Please state the number of lines in the records below that contain the string "Animale", and nothing further.

Supplied records >>
_ _ _ _

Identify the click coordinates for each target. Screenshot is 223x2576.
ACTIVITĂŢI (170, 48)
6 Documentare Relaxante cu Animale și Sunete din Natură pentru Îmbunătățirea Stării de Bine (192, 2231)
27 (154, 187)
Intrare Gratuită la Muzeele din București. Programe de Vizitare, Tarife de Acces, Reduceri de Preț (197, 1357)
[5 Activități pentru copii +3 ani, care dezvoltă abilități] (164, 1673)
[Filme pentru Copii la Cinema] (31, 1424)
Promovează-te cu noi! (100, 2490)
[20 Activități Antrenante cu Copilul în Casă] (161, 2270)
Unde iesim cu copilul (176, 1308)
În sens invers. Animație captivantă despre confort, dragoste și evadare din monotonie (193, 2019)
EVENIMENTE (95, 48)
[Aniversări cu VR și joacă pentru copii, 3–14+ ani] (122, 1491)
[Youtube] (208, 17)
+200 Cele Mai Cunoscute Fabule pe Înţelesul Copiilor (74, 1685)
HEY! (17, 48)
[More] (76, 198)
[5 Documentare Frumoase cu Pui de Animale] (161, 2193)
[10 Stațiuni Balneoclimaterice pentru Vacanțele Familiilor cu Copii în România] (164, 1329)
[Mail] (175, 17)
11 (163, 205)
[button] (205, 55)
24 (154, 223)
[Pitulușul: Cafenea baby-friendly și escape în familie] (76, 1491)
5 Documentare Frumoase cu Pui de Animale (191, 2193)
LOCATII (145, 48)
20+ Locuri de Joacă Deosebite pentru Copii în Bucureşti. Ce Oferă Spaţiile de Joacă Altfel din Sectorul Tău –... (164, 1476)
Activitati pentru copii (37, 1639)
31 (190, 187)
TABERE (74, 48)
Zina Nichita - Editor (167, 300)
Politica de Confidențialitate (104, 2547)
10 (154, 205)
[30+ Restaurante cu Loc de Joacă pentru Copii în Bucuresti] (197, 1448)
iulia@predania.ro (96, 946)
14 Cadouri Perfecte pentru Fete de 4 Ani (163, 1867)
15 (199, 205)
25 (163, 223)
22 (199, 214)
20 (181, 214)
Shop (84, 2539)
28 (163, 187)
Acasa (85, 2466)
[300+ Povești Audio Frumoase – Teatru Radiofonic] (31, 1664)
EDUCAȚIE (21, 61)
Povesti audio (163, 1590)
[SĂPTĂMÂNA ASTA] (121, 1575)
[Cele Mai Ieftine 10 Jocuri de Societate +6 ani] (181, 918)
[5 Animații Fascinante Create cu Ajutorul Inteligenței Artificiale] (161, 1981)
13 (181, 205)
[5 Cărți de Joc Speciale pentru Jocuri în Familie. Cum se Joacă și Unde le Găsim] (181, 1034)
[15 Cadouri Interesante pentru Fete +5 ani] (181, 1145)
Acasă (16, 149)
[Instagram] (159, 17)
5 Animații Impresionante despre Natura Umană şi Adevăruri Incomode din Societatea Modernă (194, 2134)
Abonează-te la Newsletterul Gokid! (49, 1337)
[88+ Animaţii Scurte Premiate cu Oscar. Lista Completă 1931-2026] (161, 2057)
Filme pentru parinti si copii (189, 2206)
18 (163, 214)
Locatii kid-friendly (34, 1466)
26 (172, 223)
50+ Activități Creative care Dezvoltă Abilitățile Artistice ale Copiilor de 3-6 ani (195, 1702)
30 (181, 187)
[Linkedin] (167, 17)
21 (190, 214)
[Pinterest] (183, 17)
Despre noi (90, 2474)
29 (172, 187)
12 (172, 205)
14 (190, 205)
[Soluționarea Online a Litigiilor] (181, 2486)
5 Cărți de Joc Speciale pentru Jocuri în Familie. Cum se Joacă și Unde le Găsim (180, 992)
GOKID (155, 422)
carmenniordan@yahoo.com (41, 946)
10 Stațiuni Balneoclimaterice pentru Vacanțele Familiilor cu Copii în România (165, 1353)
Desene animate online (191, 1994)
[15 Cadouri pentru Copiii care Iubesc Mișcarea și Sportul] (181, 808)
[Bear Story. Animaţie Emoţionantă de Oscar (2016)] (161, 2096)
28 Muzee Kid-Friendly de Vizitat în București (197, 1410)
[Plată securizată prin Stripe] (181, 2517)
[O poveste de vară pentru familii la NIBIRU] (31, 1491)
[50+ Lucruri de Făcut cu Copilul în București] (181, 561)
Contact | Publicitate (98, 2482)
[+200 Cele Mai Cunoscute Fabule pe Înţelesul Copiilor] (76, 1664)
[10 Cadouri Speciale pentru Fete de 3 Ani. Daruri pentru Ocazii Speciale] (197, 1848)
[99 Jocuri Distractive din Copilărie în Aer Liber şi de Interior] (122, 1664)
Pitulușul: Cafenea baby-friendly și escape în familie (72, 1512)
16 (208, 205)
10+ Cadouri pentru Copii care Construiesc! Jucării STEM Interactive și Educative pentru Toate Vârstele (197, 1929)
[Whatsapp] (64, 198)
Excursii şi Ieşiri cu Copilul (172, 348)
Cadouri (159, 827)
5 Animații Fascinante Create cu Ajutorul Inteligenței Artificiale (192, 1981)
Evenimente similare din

_ _ _ _

Task answer >> 3